Speaker: Chenyin Gao, Department of Statistics, North Carolina State University
Abstract: Deep neural networks have been widely used for image denoising throughout the years. However, most of the deep networks need to be trained on a large scale of clean data. Therefore, it poses a burden on the data acquisition process and sometimes the clean images are inaccessible. Motivated by this problem, we propose a new unsupervised denoising algorithm, which combines the auto-encoder structure (e.g. U-net) with a low-rank tensor approximation technique. Also, by incorporating a traditional Gaussian denoiser (e.g. BM3D), we are able to train our network based on a single image, which significantly reduces the burden of data collection. Extensive experiments both on benchmark and real-world datasets have been carried out for possible comparisons. The results mostly show that our proposed method outperforms the existing single-image unsupervised denoisers and it can achieve comparable performances with some supervised networks such as DnCNN.

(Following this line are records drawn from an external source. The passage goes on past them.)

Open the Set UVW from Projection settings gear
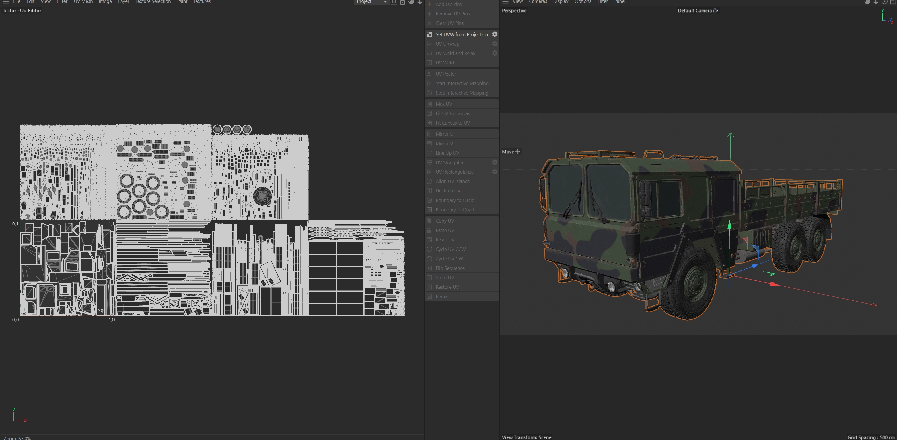Screen dimensions: 897x440 click(x=494, y=34)
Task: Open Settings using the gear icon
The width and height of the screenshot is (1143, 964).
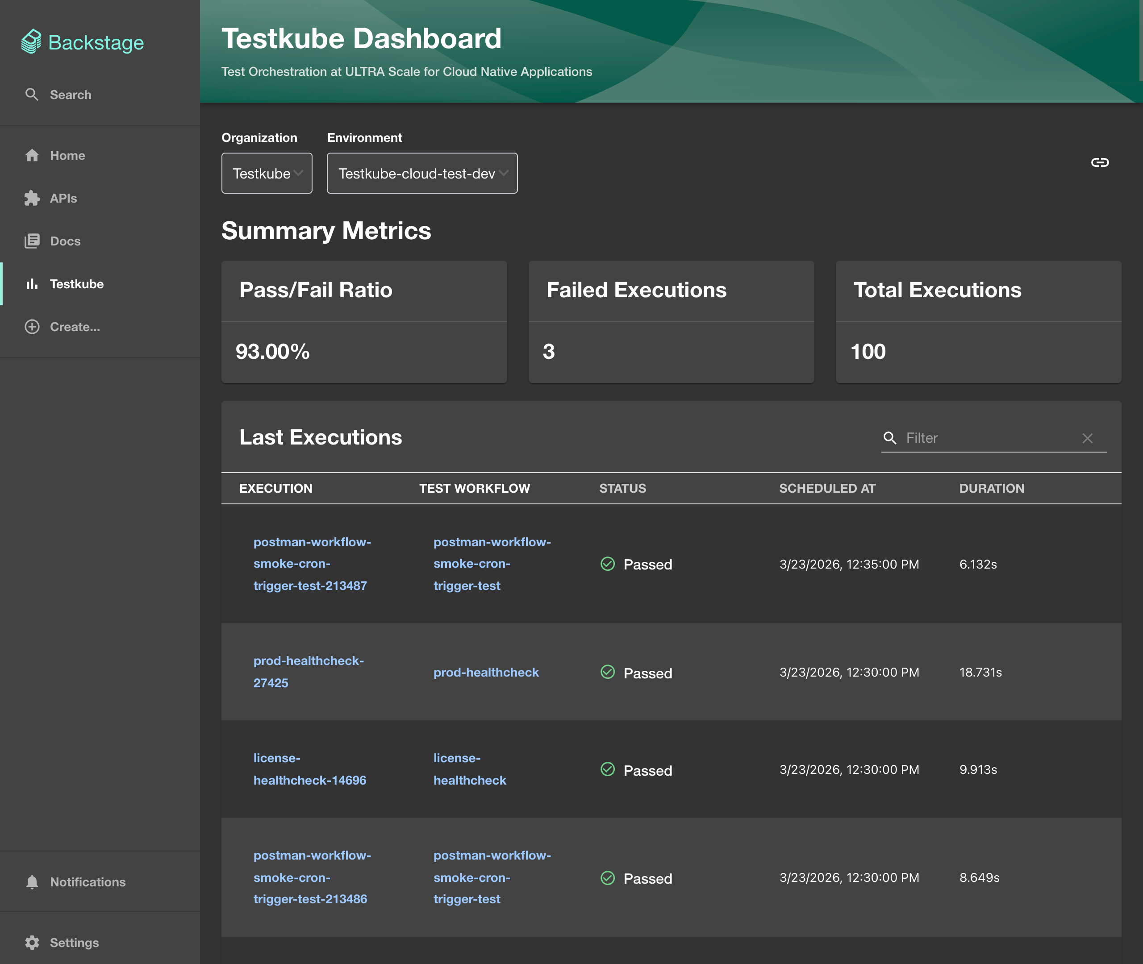Action: (32, 942)

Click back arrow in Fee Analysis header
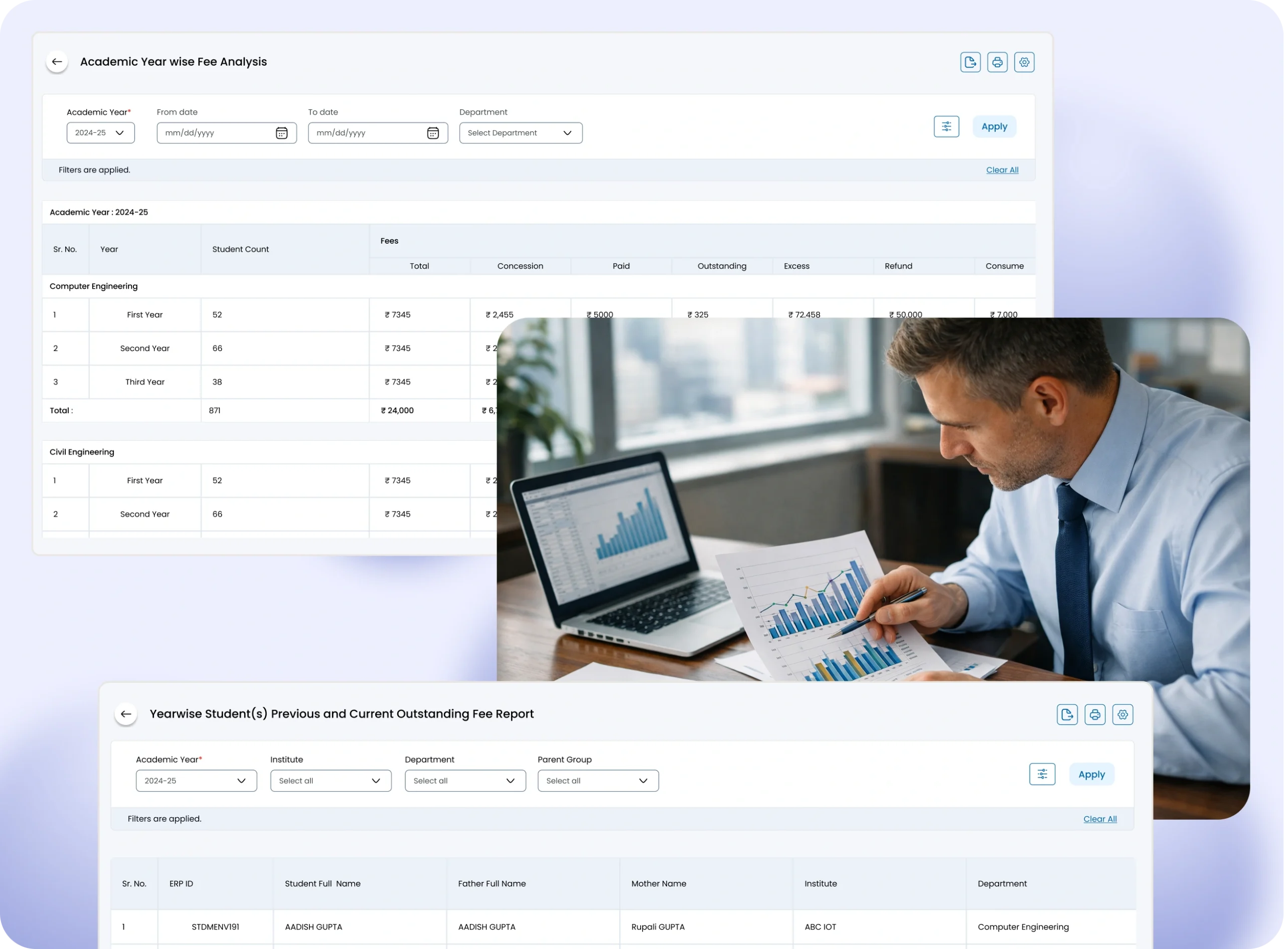pos(57,61)
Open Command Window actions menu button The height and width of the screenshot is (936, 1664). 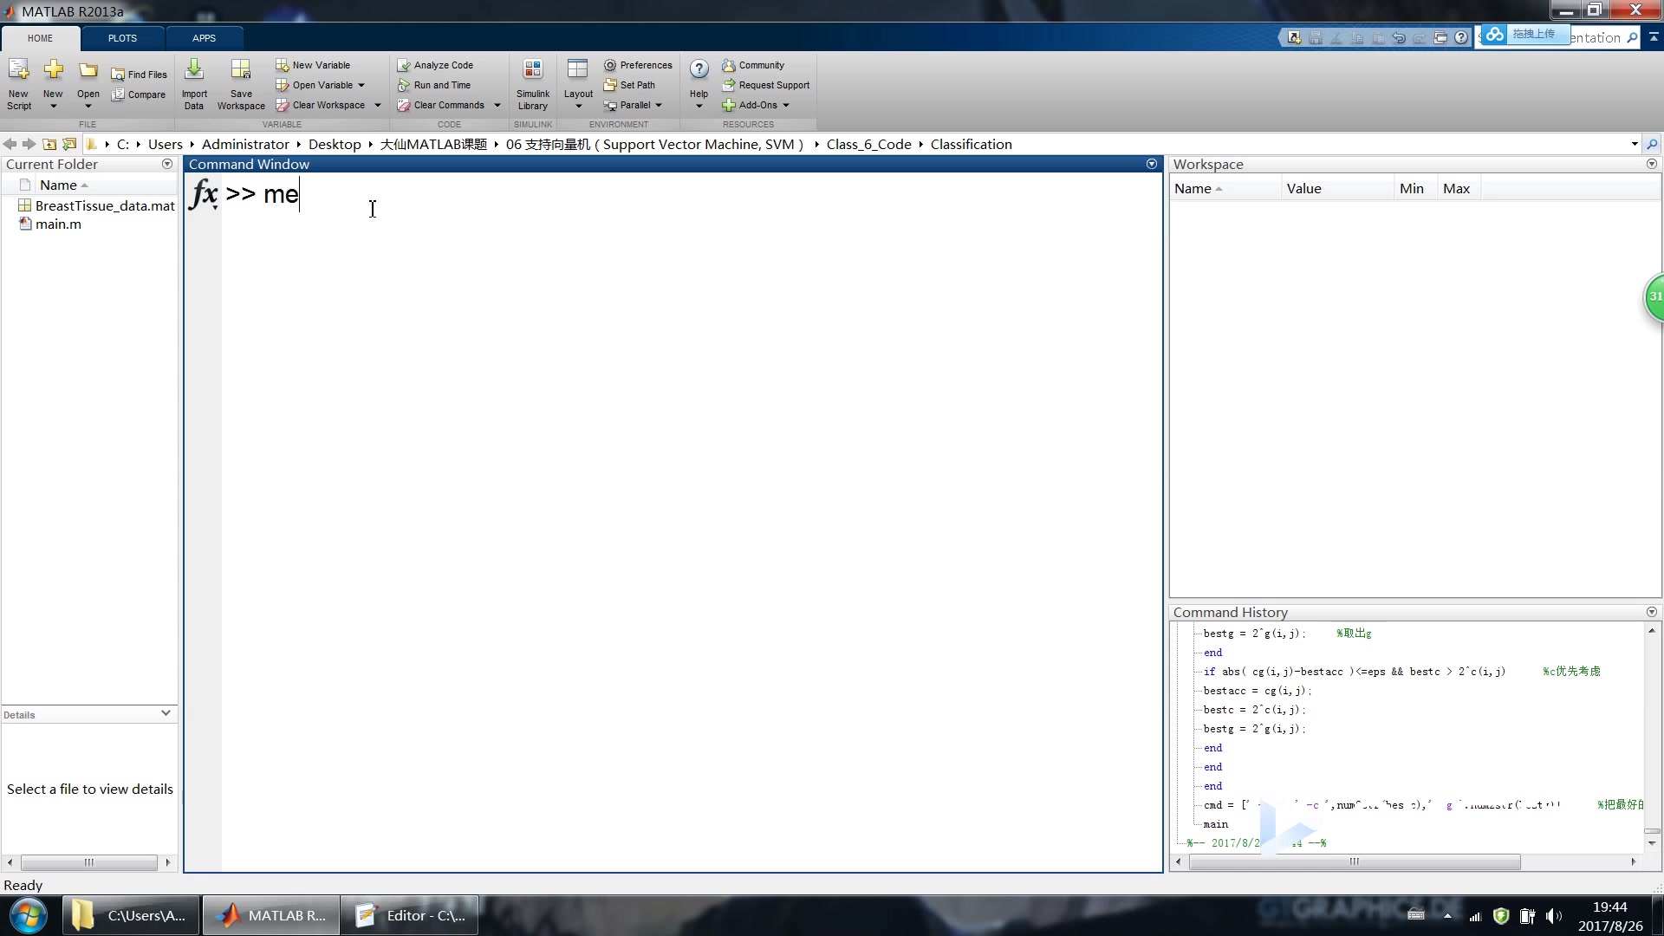1152,164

Speaker: Siyi Liu, Department of Statistics, North Carolina State University
Abstract: Missing data is inevitable in longitudinal clinical trials, and outcomes are not always normally distributed. In the presence of outliers or other deviations from normality, the conventional mixed model with repeated measures (MMRM) analysis of the treatment effect based on the multivariate normal assumption may produce bias and power loss. Control-based imputation (CBI) is an approach for estimating the treatment effect under the hypothetical condition that patients who drop out have the same profile as those in the control group.
We developed several multiple imputation (MI) and/or analytic-based robust CBI approaches, all of which utilize robust regression based on Huber's M-estimation or rank-based regression to handle non-normality. The finite-sample performance of the robust inference, including Type-I error control power, and confidence interval coverage, is assessed by comprehensive simulation studies. Based on the statistical and computational performance from the simulations, the analytic-based robust approach followed by a delta method approximation or bootstrap variance estimation is recommended.